Dès lors, les moyens tirés de la dissimulation, d'ailleurs qualifiée de dolosive par la SCP Louis et Lageat qui n'en tire toutefois aucune conséquence sur la validité des contrats, de la situation obérée du précédent franchisé ainsi que de l'ingérence dans la gestion et la violation de l'obligation d'assistance ou les critiques générales liées à l'exécution des contrats sont impropres à caractériser un déséquilibre significatif.

En outre, la SCP Louis et Lageat ès qualités, qui ne livre, à l'instar des intimées et du tribunal, aucun développement sur ce point, ne caractérise pas la soumission ou sa tentative, condition pourtant indispensable à l'application de l'article L. 442-6 I 2° du code de commerce dont elle reconnaît d'ailleurs la nécessité (page 18 de ses écritures). De fait, la SARL Natloc, qui ne conteste pas qu'elle était libre d'intégrer ou non le réseau et de contracter avec la SA ADA, la SA EDA et la SARL ADA Services, reconnaît (page 3 de ses écritures) que des discussions, éclairées par la communication des chiffres d'affaires réalisés par le précédent franchisé et l'établissement concerté d'un prévisionnel (pièce 10 des intimées), ont été entreprises entre juin et août 2013 (ses pièces 1 à 3) et complétées par l'envoi du document précontractuel d'information. Et, le courrier du 18 juillet 2013 adressé par la SA ADA à monsieur [T] [O] (sa pièce 4) révèle que des clauses, telles celles relatives aux modalités de paiement de la redevance de location gérance pour les deux premières années, ont fait l'objet d'une négociation effective entraînant une modification "à titre exceptionnel" du contrat, peu important de ce fait qu'il puisse sinon être qualifié de contrat d'adhésion au sens de l'article 1110 alinéa 2 du code civil. Il en est de même de l'intégration du montant du droit d'entrée dans le prix d'acquisition du fonds de Manosque et du bénéfice d'un crédit vendeur sur ce dernier (pièce 12 de la SCP Louis et Lageat et ses écritures page 26). La détermination du dimensionnement du parc de véhicules a lui-même été soumis à l'appréciation de monsieur [T] [O] (ses pièces 6, 14 et 15). Ces éléments révèlent que les contrats étaient librement acceptés et négociés par la SARL Natloc qui ne démontre aucune soumission.

Surabondamment, la Cour constate que la SCP Louis et Lageat, qui adopte une approche globale des différents contrats sans égard pour leurs contenus et leurs équilibres spécifiques, n'explique pas en quoi le coût global de l'entrée dans le réseau, le prix d'acquisition du fonds de commerce, les frais afférents au contrat portant sur l'exploitation des logiciels de gestion ou la fourniture d'un dépôt de garantie seraient "excessifs" et génèreraient un déséquilibre significatif dans les droits et obligations des parties qui ne sont jamais concrètement analysés.
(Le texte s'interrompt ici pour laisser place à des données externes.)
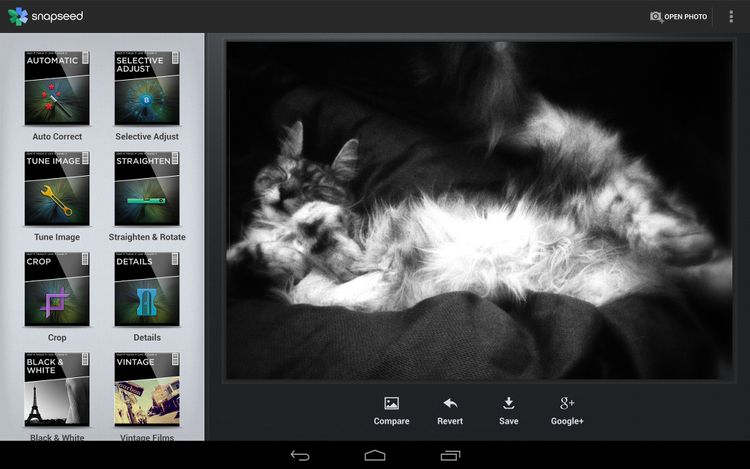Click the Tune Image text label
Viewport: 750px width, 469px height.
click(57, 237)
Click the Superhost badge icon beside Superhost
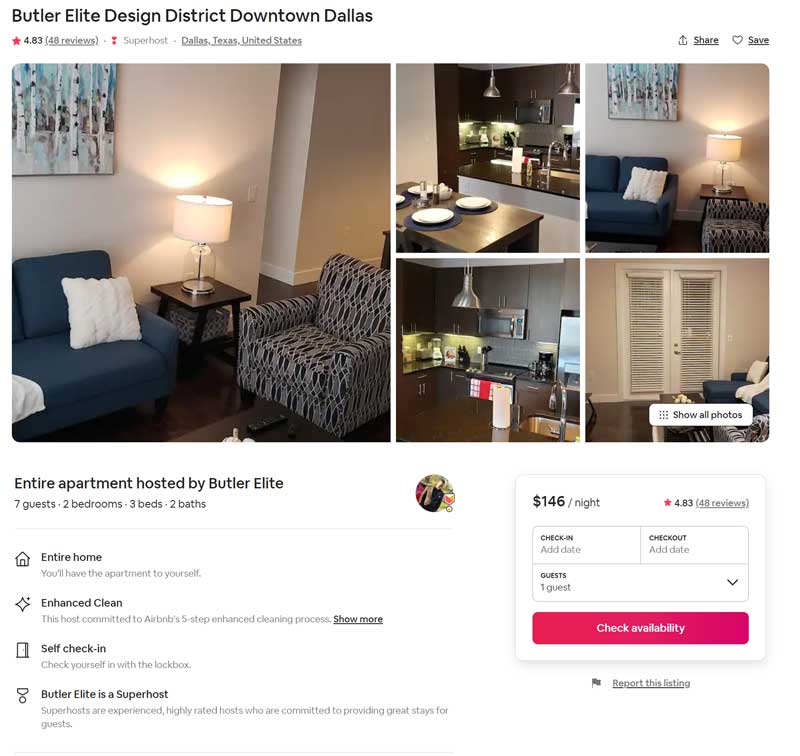This screenshot has height=756, width=800. point(114,41)
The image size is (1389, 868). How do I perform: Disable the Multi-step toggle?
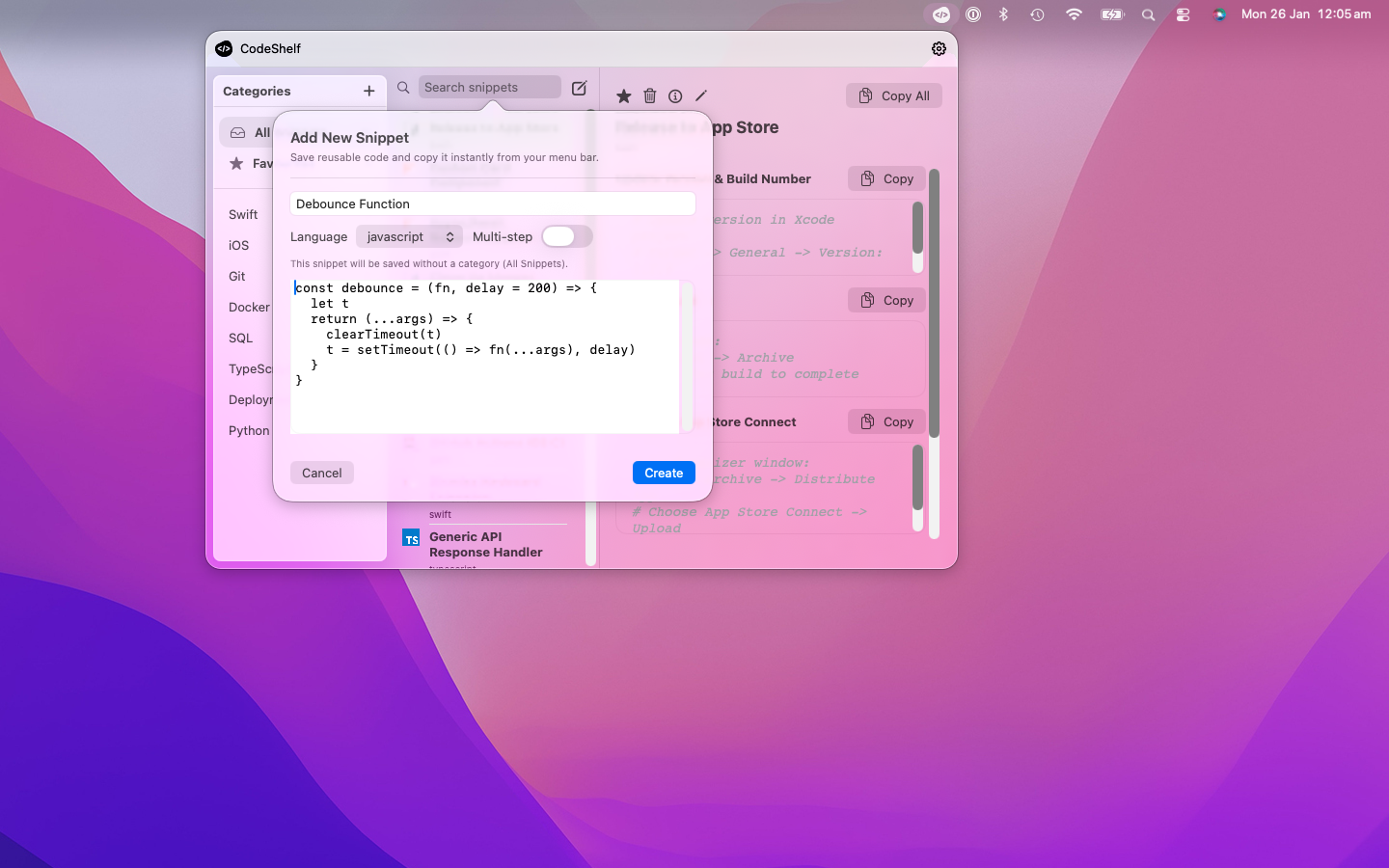567,236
Et, ainsi que l'a justement relevé le tribunal de commerce, la mise en place d'un prélèvement automatique des redevances dues au franchiseur et l'autorisation délivrée à ce dernier de compenser leurs créances réciproques (articles 6.6.1 et 6.7 des contrats de franchise), qui ne portent que sur leurs obligations financières contractuelles et ne relèvent pas de l'article L. 123-19 du code de commerce applicable à la comptabilité de chaque commerçant et non aux flux financiers générés par un partenariat commercial, ne sont pas en elles-mêmes la marque d'un déséquilibre significatif et n'affectent en rien l'indépendance du franchisé dans sa gestion financière et commerciale, ce dernier n'ayant de surcroît à déplorer ni débit ni compensation injustifié. Enfin, l'éventuel surdimensionnement du parc de véhicules, s'il peut entraver la réussite commerciale du franchisé, n'est pas constitutif d'un déséquilibre quelconque dans les droits des parties, le paiement des loyers, dont le montant n'est pas critiqué en lui-même (page 22 des écritures des appelants) trouvant sa contrepartie dans la mise à disposition des biens qui n'est pas contestée.
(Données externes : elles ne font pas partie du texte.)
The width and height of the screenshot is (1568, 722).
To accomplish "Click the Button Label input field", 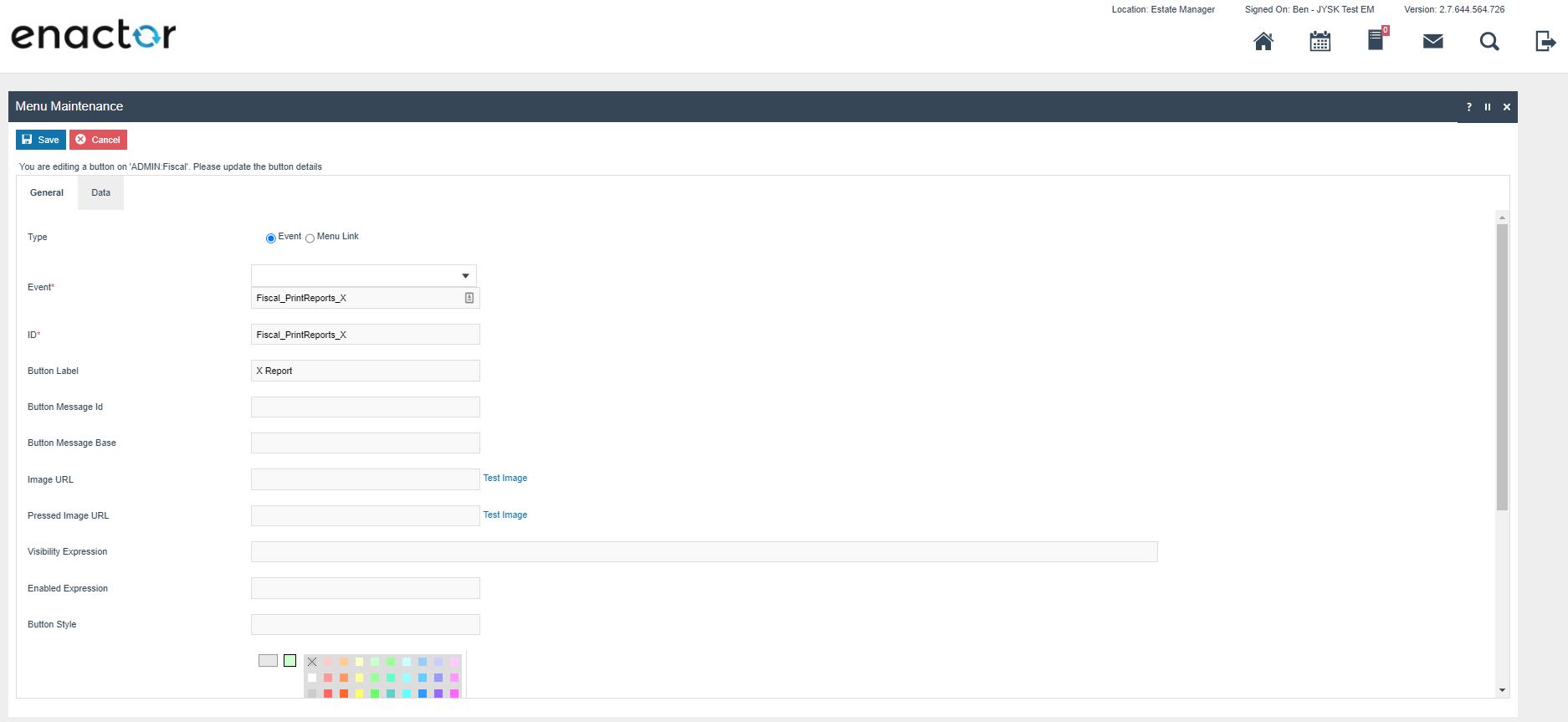I will click(365, 371).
En conséquence, le jugement entrepris sera confirmé, mais par substitution de motifs à raison de l'absence de preuve d'une soumission ou de sa tentative, en ce qu'il a rejeté la demande des appelants au titre du déséquilibre significatif.
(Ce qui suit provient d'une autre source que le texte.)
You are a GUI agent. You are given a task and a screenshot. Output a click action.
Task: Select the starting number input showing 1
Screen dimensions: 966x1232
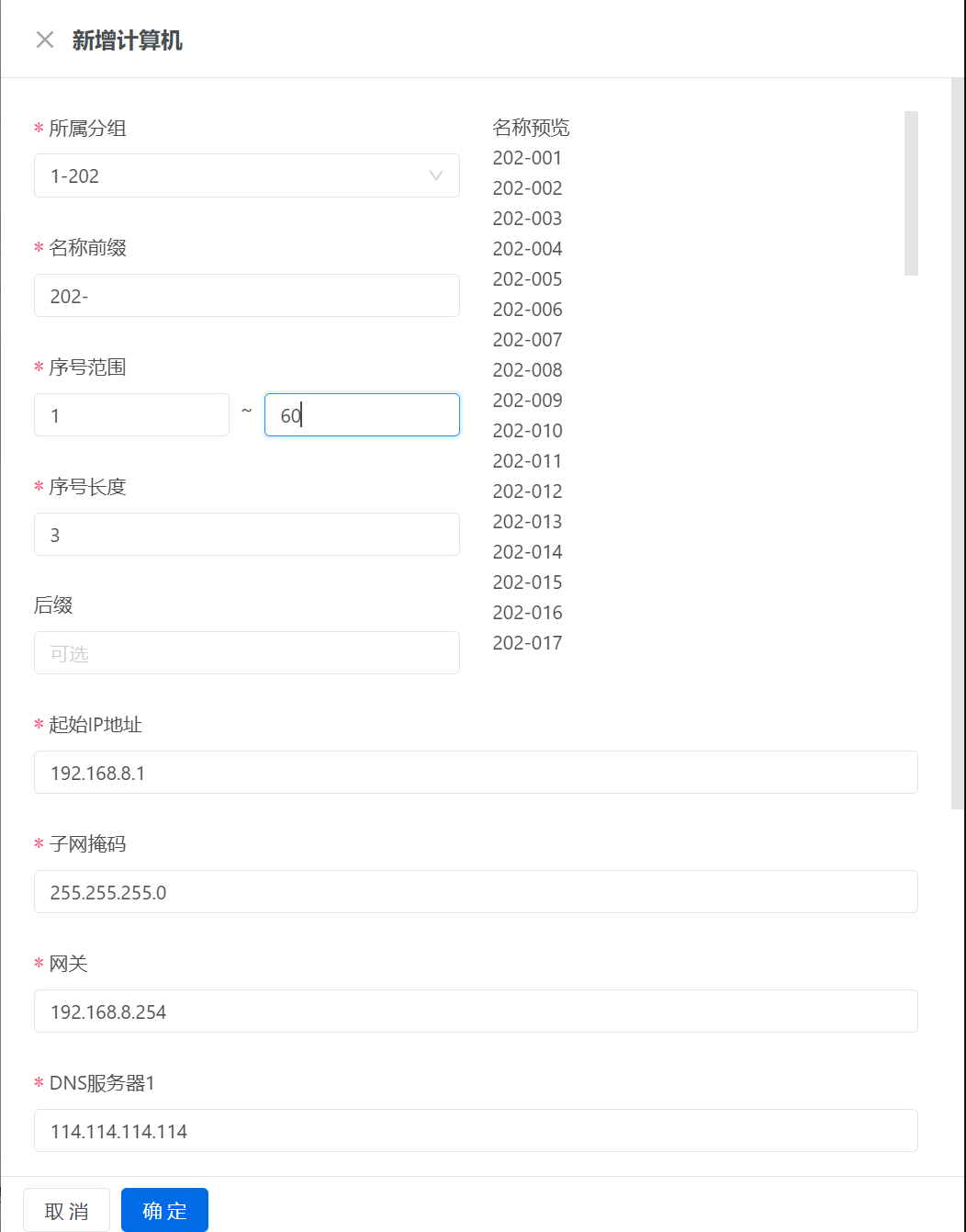pos(131,414)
3°) Sur l'exécution et la rupture des contrats

Moyens des parties,

Au soutien de leurs prétentions, monsieur [T] [O] et la SCP Louis et Lageat, ès qualités, rappellent que le terme du contrat de franchise, sur la durée duquel était calquée celles des autres contrats qui formaient avec lui un tout indivisible, était fixé au 1er octobre 2018 et qu'il a été rompu après seulement trois mois d'exécution le 31 janvier 2014, sans préavis. Ils estiment que cette précocité et cette immédiateté caractérisent en elles-mêmes un abus. Ils ajoutent que l'unique motif invoqué au soutien de la résiliation ("la répétition d'incidents de paiement des sommes dues par le franchisé") n'est pas établi, aucune mise en demeure préalable ne lui ayant d'ailleurs été adressée. La SCP Louis et Lageat estime subir un préjudice de perte chance assis sur le résultat d'exploitation prévisionnel déterminé jusqu'au terme stipulé, le taux de perte de chance étant égal au taux de réussite des agences ADA. Monsieur [T] [O] invoque à son tour une perte de chance de percevoir les salaires fixés dans le prévisionnel, avec le même taux de perte de chance, ainsi qu'un préjudice moral.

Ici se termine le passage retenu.